UUIDs as Primary Keys

Aaron Poffenberger

Recently I've been developing a website for a customer that integrates with SugarCRM. When you look at the SugarCRM data model one thing that immediately leaps out to almost anyone but especially to experienced SQL developers is the use of UUIDs as primary keys. One's first reaction is something like "But why!".

It's not that we're unaware of UUIDs. If you've done any work with Microsoft SQL Server you know that to use Replication you need a ROWGUIDCOL to ensure that all rows across the various replicants are unique. This requirement makes plenty of sense since many, perhaps most, database tables use artificial primary keys rather than natural keys. And the artificial key of choice is almost always the monotonically increasing integer data type. Of course the problem with merging data from multiple databases all with primary keys ranging from 1 … n is to maintain uniqueness without clobbering data. Enter the UUID.

The UUID ("Universally Unique Identifier"), a.k.a GUID on Microsoft systems, is a 32 byte hexadecimal value usually presented as 5 groups separated by 4 dashes to make for a 36-byte value: e.g., 550e8400-e29b-41d4-a716-446655440000. With 128 bits of data UUIDs have a range of approximately 3 x 1038. This huge range of values and the associated methods for generating a unique value make UUIDs near perfect for uniquely identifying data. 36 bytes of storage-space requirements make them less so. Non-monotonic generation almost makes them unusable as primary keys where ordered indices are the difference between performance and table scans.

Enter the COMB UUID. The COMB UUID was invented by Jimmy Nilsson to bridge the gap between uniqueness and orderliness.[1] They're a clever solution to the problem. He calls them "COMBs" because they're "COMBined" UUIDs. What Nilsson realized was that if he truncated the last 6 bytes of a UUID and then appended a 6-byte timestamp he would have a value that would increase sequentially (at least for the next 77 years) in the low bytes and would be (almost universally) unique because of the high bytes. He further found that overhead of inserting lots of COMBs was about 1/30th that of inserting UUIDs — in fact the overhead is only slightly higher than that of using integers. Win-win!

There are still issues to consider when adopting UUIDs — whether COMBs or random values — as primary keys. The first is storage. When inserted as text values they consume a whopping 36 bytes (or 32 bytes when the dashes are stripped)! Even when converted to 16-byte binary values that's more space than most system-integer values. Second is ease of use. It's easy to look at most integer values and determine the correct ordering. COMBs are easier in this regard but only up to a point. True UUIDs are inscrutable in this regard. Integers are also easier to remember, at least with low values.

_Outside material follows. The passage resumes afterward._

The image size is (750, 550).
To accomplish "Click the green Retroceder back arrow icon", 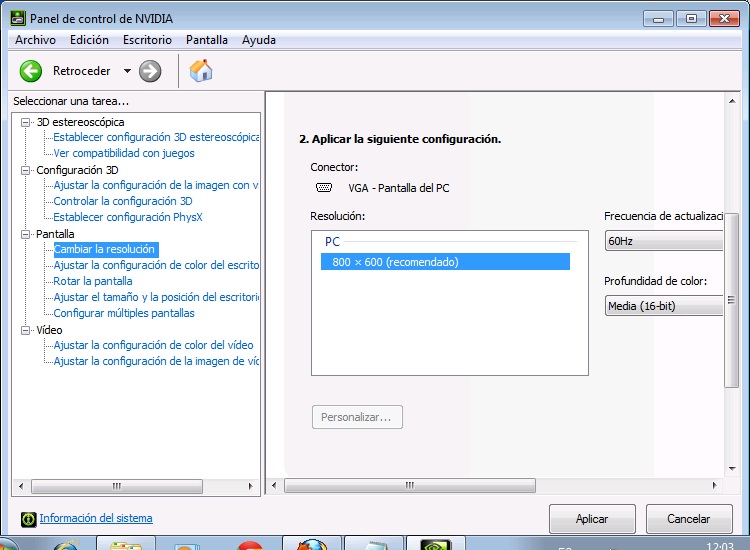I will [x=31, y=71].
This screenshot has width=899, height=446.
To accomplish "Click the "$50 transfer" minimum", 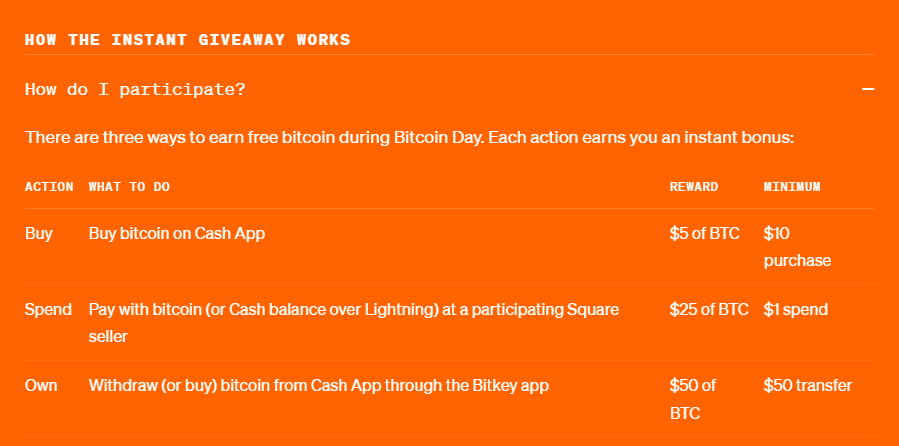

UUIDs do have their benefits as well. The first, of course, is almost guaranteed uniqueness. Where merging data from disparate hosts is likely or required using UUIDs is almost required, whether as primary key or secondary key. There is the possibility of collision but it's very remote and could be managed with exception handling. Another very interesting benefit is the ability to generate unique IDs at the application or client side without first inserting a record in the db. If all interested parties use compatible generation algorithms then it's not only possible but there's little downside. (At least for server-side generation. I'm less likely to use a value generated on the client side, especially for a web app where the client is very remote.)

What's the answer, then? While I like the idea of uniqueness for now I'm sticking with integer generation for single-host systems. That decision is mostly driven by a desire to write libraries to make using UUIDs seamless. There's no doubt, however, that I'll use UUIDs for multi-host systems where there's the possibility of data aggregation. Once my libraries are written and I've tested them out a bit more thoroughly I foresee moving almost exclusively to UUIDs as primary keys for heterogenous data. For common data, e.g., lookup tables, I'll likely stick with integer values.